━━ Information shown ━━
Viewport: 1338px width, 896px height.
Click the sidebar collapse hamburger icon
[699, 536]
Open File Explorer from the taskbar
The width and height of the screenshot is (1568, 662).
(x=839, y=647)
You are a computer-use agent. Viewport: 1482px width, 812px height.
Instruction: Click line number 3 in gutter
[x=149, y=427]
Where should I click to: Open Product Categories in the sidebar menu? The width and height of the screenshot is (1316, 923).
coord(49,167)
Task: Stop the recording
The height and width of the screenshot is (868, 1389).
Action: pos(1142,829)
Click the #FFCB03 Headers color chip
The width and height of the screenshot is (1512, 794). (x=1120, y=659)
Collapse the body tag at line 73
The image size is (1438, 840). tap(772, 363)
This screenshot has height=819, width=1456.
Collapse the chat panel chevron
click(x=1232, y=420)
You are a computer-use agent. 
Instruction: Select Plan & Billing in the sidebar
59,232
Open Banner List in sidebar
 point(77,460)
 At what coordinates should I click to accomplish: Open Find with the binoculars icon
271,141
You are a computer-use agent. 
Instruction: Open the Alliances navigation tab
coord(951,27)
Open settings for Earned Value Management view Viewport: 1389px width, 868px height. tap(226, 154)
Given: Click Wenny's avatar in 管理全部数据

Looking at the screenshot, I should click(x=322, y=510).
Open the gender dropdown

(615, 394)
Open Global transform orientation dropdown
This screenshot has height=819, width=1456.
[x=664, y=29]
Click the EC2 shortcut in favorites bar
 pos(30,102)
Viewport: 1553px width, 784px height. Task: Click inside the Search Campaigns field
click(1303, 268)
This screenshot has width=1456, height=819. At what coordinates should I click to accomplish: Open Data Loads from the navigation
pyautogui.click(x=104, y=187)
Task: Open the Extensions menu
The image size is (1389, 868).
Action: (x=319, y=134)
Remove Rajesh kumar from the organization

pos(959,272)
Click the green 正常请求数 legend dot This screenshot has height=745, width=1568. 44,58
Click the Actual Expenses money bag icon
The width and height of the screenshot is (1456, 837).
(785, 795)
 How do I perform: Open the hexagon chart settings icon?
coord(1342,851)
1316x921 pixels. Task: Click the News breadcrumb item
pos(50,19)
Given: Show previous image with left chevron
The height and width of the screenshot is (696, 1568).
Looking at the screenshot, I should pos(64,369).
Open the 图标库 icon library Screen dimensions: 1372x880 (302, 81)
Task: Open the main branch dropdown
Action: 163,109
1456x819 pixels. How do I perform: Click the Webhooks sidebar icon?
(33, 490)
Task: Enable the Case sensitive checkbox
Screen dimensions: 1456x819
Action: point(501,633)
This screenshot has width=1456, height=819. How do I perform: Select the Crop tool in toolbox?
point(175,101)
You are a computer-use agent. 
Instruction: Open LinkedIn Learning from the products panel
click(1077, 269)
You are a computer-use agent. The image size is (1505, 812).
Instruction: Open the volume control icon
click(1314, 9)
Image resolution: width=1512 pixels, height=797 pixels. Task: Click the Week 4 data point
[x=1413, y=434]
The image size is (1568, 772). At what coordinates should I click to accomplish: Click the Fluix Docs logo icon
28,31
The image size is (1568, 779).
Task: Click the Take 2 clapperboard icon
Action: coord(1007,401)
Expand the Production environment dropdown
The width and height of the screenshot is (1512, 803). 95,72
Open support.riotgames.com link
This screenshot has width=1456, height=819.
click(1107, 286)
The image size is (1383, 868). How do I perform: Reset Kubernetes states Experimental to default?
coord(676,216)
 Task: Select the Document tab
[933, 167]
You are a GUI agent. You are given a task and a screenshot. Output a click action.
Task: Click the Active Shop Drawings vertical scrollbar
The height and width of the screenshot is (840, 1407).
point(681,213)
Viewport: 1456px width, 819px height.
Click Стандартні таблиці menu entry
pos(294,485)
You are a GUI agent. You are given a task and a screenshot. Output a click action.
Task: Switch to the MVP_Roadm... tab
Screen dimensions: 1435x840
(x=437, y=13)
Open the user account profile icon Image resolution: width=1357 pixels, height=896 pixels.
━━━
Reprint every entry exactly.

Viewport: 1338px width, 896px height.
Click the sidebar collapse hamburger icon
[699, 536]
Open File Explorer from the taskbar
The width and height of the screenshot is (1568, 662).
(x=839, y=647)
You are a computer-use agent. Viewport: 1482px width, 812px height.
Instruction: Click line number 3 in gutter
[x=149, y=427]
Where should I click to: Open Product Categories in the sidebar menu? The width and height of the screenshot is (1316, 923).
coord(49,167)
Task: Stop the recording
The height and width of the screenshot is (868, 1389).
Action: pos(1142,829)
Click the #FFCB03 Headers color chip
The width and height of the screenshot is (1512, 794). (x=1120, y=659)
Collapse the body tag at line 73
The image size is (1438, 840). tap(772, 363)
This screenshot has height=819, width=1456.
Collapse the chat panel chevron
click(x=1232, y=420)
You are a computer-use agent. 
Instruction: Select Plan & Billing in the sidebar
59,232
Open Banner List in sidebar
 point(77,460)
 At what coordinates should I click to accomplish: Open Find with the binoculars icon
271,141
You are a computer-use agent. 
Instruction: Open the Alliances navigation tab
coord(951,27)
Open settings for Earned Value Management view Viewport: 1389px width, 868px height. tap(226, 154)
Given: Click Wenny's avatar in 管理全部数据

Looking at the screenshot, I should click(x=322, y=510).
Open the gender dropdown

(615, 394)
Open Global transform orientation dropdown
This screenshot has height=819, width=1456.
[x=664, y=29]
Click the EC2 shortcut in favorites bar
 pos(30,102)
Viewport: 1553px width, 784px height. Task: Click inside the Search Campaigns field
click(1303, 268)
This screenshot has width=1456, height=819. At what coordinates should I click to accomplish: Open Data Loads from the navigation
pyautogui.click(x=104, y=187)
Task: Open the Extensions menu
The image size is (1389, 868).
Action: (x=319, y=134)
Remove Rajesh kumar from the organization

pos(959,272)
Click the green 正常请求数 legend dot This screenshot has height=745, width=1568. 44,58
Click the Actual Expenses money bag icon
The width and height of the screenshot is (1456, 837).
(785, 795)
 How do I perform: Open the hexagon chart settings icon?
coord(1342,851)
1316x921 pixels. Task: Click the News breadcrumb item
pos(50,19)
Given: Show previous image with left chevron
The height and width of the screenshot is (696, 1568).
Looking at the screenshot, I should pos(64,369).
Open the 图标库 icon library Screen dimensions: 1372x880 (302, 81)
Task: Open the main branch dropdown
Action: 163,109
1456x819 pixels. How do I perform: Click the Webhooks sidebar icon?
(33, 490)
Task: Enable the Case sensitive checkbox
Screen dimensions: 1456x819
Action: point(501,633)
This screenshot has width=1456, height=819. How do I perform: Select the Crop tool in toolbox?
point(175,101)
You are a computer-use agent. 
Instruction: Open LinkedIn Learning from the products panel
click(1077, 269)
You are a computer-use agent. The image size is (1505, 812).
Instruction: Open the volume control icon
click(1314, 9)
Image resolution: width=1512 pixels, height=797 pixels. Task: Click the Week 4 data point
[x=1413, y=434]
The image size is (1568, 772). At what coordinates should I click to accomplish: Click the Fluix Docs logo icon
28,31
The image size is (1568, 779).
Task: Click the Take 2 clapperboard icon
Action: coord(1007,401)
Expand the Production environment dropdown
The width and height of the screenshot is (1512, 803). 95,72
Open support.riotgames.com link
This screenshot has width=1456, height=819.
click(1107, 286)
The image size is (1383, 868). How do I perform: Reset Kubernetes states Experimental to default?
coord(676,216)
 Task: Select the Document tab
[933, 167]
You are a GUI agent. You are given a task and a screenshot. Output a click action.
Task: Click the Active Shop Drawings vertical scrollbar
The height and width of the screenshot is (840, 1407).
point(681,213)
Viewport: 1456px width, 819px height.
Click Стандартні таблиці menu entry
pos(294,485)
You are a GUI agent. You are given a task and a screenshot. Output a click action.
Task: Switch to the MVP_Roadm... tab
Screen dimensions: 1435x840
(x=437, y=13)
Open the user account profile icon Image resolution: width=1357 pixels, height=896 pixels.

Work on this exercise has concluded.